En definitiva, la verdad ocupa un lugar central en la vida humana, y la ciencia es un camino privilegiado para buscar y encontrar la verdad.

La verdad científica

Las dificultades de la verdad científica se comprenden si tenemos en cuenta que, en muchas ramas de la ciencia experimental, se utilizan modelos abstractos y conceptos matemáticos que no son una simple traducción o fotografía de la realidad. Además, el método experimental exige que se adopten estipulaciones que no vienen determinadas por la naturaleza misma de las cosas. A todo ello se debe añadir que, desde el punto de vista de la lógica, no siempre es fácil conseguir demostraciones concluyentes.

Sin embargo, en muchos casos se consiguen conocimientos verdaderos. Se trata, sin duda, de una verdad contextual y parcial, porque depende del lenguaje utilizado (los conceptos propios de cada teoría) y siempre está abierta a ulteriores precisiones. Pero esta verdad puede ser, a la vez, auténtica. En las ciencias encontramos una situación semejante a la que se da en otras áreas. Por ejemplo, el resultado de un encuentro deportivo es un hecho indudable, aunque muchos aspectos relacionados con el encuentro sean menos ciertos, opinables o muy difíciles de conocer; algo semejante sucede en las ciencias: los nuevos conocimientos solucionan unos problemas pero abren otros nuevos, y no conocemos todo con el mismo grado de certeza.

A veces, se supone que el conocimiento sólo sería verdadero si pudiésemos demostrar su verdad mediante la pura lógica y de modo absolutamente cierto. Pero podemos alcanzar muchos conocimientos auténticos mediante pruebas que, si bien no son demostraciones puramente lógicas, son, sin embargo, suficientemente convincentes. Que el conocimiento sea limitado, parcial y perfectible no significa que siempre sea hipotético o conjetural.
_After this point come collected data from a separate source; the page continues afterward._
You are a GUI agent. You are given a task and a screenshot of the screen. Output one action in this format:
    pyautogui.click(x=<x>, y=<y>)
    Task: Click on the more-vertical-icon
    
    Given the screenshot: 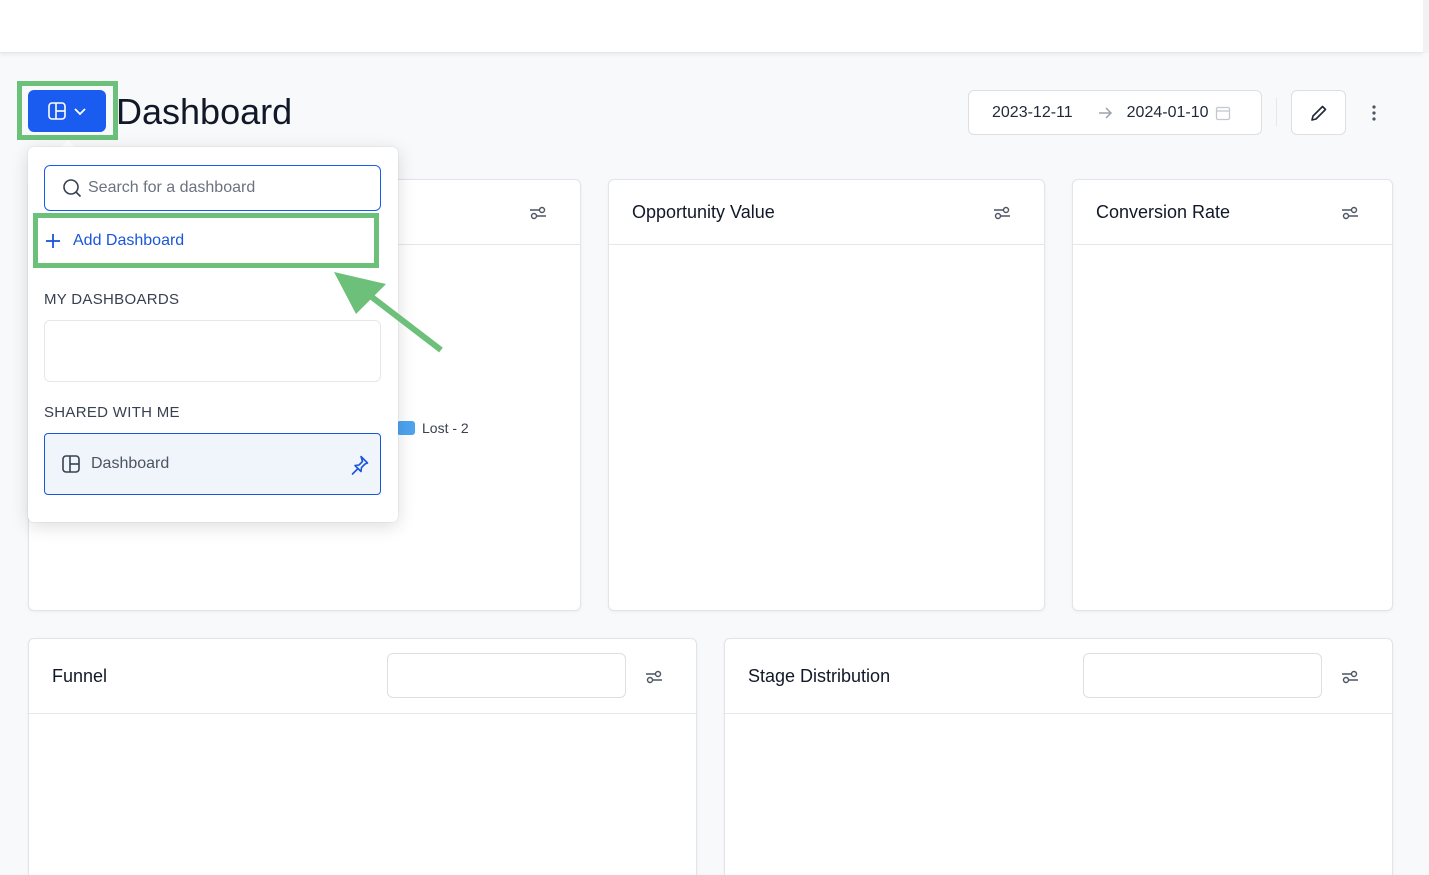 What is the action you would take?
    pyautogui.click(x=1374, y=113)
    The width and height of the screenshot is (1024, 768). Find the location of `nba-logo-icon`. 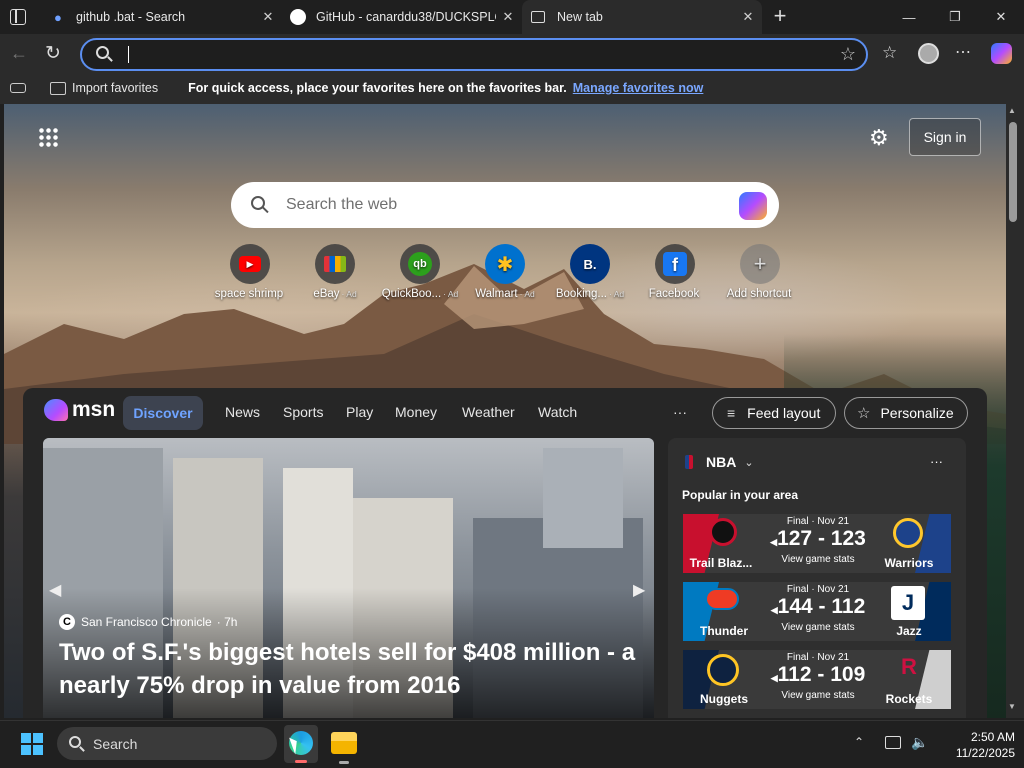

Cuando se insiste en el carácter conjetural del conocimiento, lo que con frecuencia se pretende es subrayar que se debe adoptar una actitud abierta a posteriores precisiones o rectificaciones, evitando un dogmatismo cerril que puede impedir el ulterior progreso. Pero esta actitud racional, siempre dispuesta a matizar qué es lo que verdaderamente sabemos y la forma de expresarlo, nada tiene que ver con una actitud crítica a ultranza que niega la posibilidad de alcanzar conocimientos verdaderos o de saber que los poseemos.